Answer these questions from the pipeline hazards text.
1. What general problem underlies a structural hazard?
2. What can cause control hazards?
3. What expression gives the speedup from pipelining when stall cycles are included?

> Text block:
◆ ◆ ◆ ◆

Pipeline Hazards

We have seen that ideally, a new instruction should enter the pipeline on each clock cycle, so that each pipeline stage is busy on each clock cycle.  Unfortunately, there are some sequences of instructions where that is impossible (assuming we want the pipelined program to run the same as it would on a non-pipelined machine!)  These are called pipeline hazards.  Pipeline hazards are instruction dependencies which prevent an instruction from being executed in the next available clock cycle.

There are three types of pipeline hazards:

1.  Structural hazards.  A structural hazard occurs when a single hardware component is needed by more than one instruction in the pipeline.  For example, if there is a single ALU, which is used by two different pipeline stages, it will not be possible to have two instructions perform those two stages at the same time.  In general, the problem here is insufficient parallelism in the data path.  We need to add hardware components so that components are not shared between stages.

2.  Data hazards.  A data hazard occurs when an instruction depends on the result of a prior instruction, but that result is not available when needed because the prior instruction has not yet completed.

3.  Control hazards.  A control hazard occurs as a result of an instruction which changes the program counter.  The result is that some instructions already in the pipeline may need to be invalidated, thus causing lost cycles.  Control hazards can be caused by branches or interrupts.
 

We will look at how to handle hazards.  Some can be handled effectively without losing any cycles.  Others will cause pipeline stalls.

When stall cycles are included, the speedup from pipelining becomes

speedup =  (non-pipelined CPI) / (pipelined CPI)

◆ ◆ ◆ ◆

> Data lines:
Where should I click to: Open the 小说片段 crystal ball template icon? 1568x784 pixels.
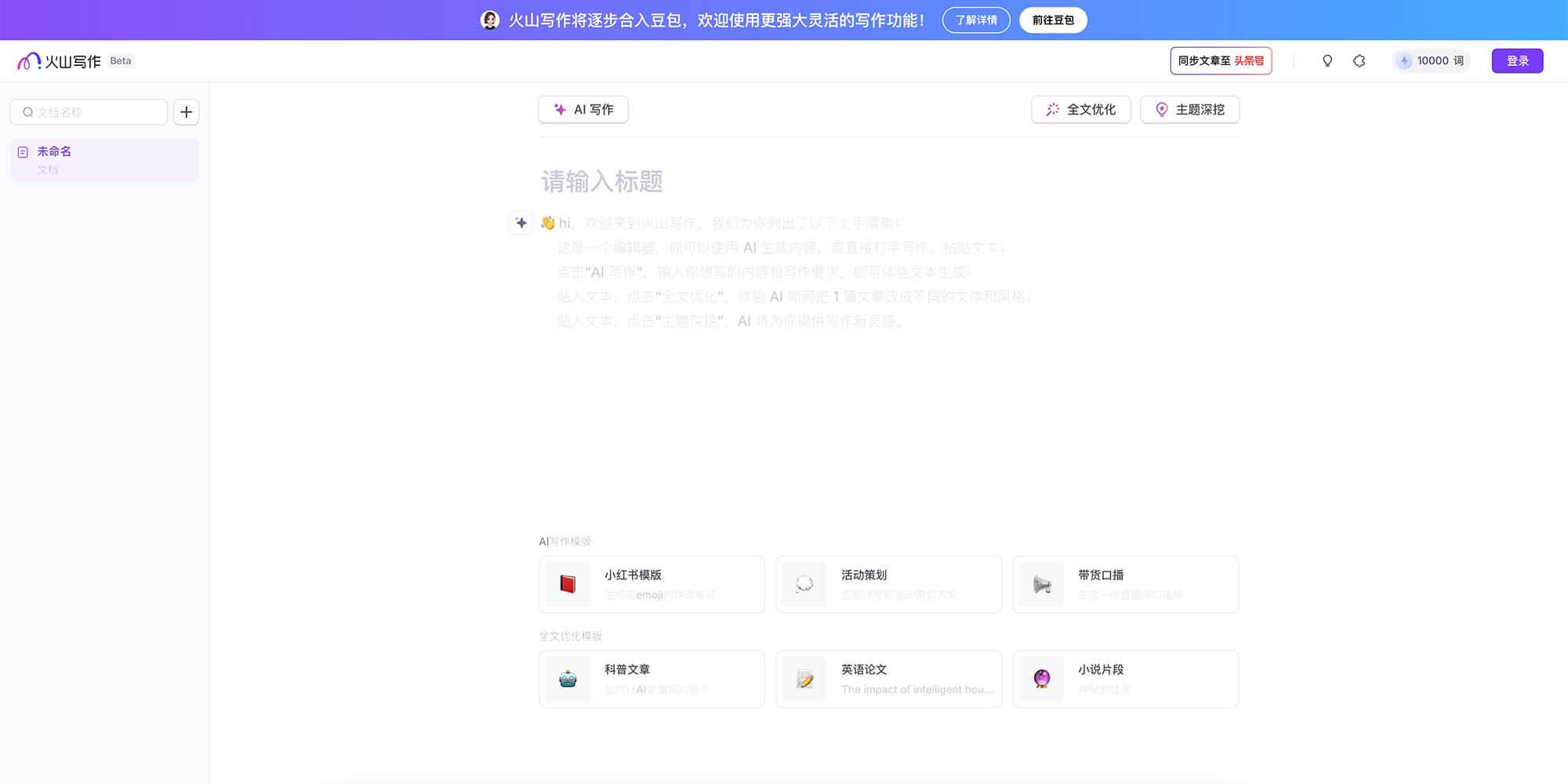click(x=1040, y=678)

◆ ◆ ◆ ◆

> Full solution:
1. Insufficient parallelism in the data path.
2. Branches or interrupts.
3. speedup = (non-pipelined CPI) / (pipelined CPI)